- Opening Delimiter -

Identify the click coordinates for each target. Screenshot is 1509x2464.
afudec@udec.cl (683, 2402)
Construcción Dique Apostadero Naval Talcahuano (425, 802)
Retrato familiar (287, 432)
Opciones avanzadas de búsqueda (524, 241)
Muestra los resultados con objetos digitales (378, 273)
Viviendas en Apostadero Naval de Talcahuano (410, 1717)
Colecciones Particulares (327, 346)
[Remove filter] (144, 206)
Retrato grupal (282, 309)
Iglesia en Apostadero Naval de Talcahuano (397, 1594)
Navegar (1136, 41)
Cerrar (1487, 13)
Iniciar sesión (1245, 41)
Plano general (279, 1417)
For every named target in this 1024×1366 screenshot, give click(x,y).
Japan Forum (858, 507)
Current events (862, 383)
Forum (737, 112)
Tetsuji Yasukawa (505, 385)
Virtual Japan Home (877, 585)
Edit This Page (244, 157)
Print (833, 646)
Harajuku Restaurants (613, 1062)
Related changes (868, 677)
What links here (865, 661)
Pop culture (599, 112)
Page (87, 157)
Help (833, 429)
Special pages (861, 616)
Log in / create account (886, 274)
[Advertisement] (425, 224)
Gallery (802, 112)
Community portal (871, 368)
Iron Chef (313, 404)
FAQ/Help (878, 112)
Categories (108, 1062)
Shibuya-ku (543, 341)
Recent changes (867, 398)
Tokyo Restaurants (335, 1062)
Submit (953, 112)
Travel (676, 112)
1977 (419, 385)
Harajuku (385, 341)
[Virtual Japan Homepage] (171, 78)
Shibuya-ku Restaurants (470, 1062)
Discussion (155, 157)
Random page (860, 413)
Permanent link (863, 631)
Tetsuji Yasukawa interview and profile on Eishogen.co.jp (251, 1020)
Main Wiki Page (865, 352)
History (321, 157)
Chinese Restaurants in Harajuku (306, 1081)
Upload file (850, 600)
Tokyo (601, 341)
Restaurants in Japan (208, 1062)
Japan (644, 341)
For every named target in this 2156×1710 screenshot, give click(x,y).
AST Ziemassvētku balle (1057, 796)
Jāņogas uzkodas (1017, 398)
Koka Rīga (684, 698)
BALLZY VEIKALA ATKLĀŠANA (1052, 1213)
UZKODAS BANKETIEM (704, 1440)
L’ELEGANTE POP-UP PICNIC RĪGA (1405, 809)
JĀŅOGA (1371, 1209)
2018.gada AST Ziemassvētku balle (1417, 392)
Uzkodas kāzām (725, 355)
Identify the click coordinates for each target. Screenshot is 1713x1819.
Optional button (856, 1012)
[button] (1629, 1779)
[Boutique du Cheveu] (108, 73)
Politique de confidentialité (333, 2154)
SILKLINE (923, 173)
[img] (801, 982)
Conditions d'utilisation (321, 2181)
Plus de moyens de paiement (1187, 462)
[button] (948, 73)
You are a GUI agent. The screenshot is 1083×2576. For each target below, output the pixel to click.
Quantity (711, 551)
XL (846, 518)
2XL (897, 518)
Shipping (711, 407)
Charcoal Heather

- Closing Delimiter -

What is being asked :: Starting at the line that has "Permanent link (863, 631)" and ending at the line that has "Japan (644, 341)", please write out the lines above exactly, leaving out all others.

Result of the task ::
Permanent link (863, 631)
Tetsuji Yasukawa interview and profile on Eishogen.co.jp (251, 1020)
Main Wiki Page (865, 352)
History (321, 157)
Chinese Restaurants in Harajuku (306, 1081)
Upload file (850, 600)
Tokyo (601, 341)
Restaurants in Japan (208, 1062)
Japan (644, 341)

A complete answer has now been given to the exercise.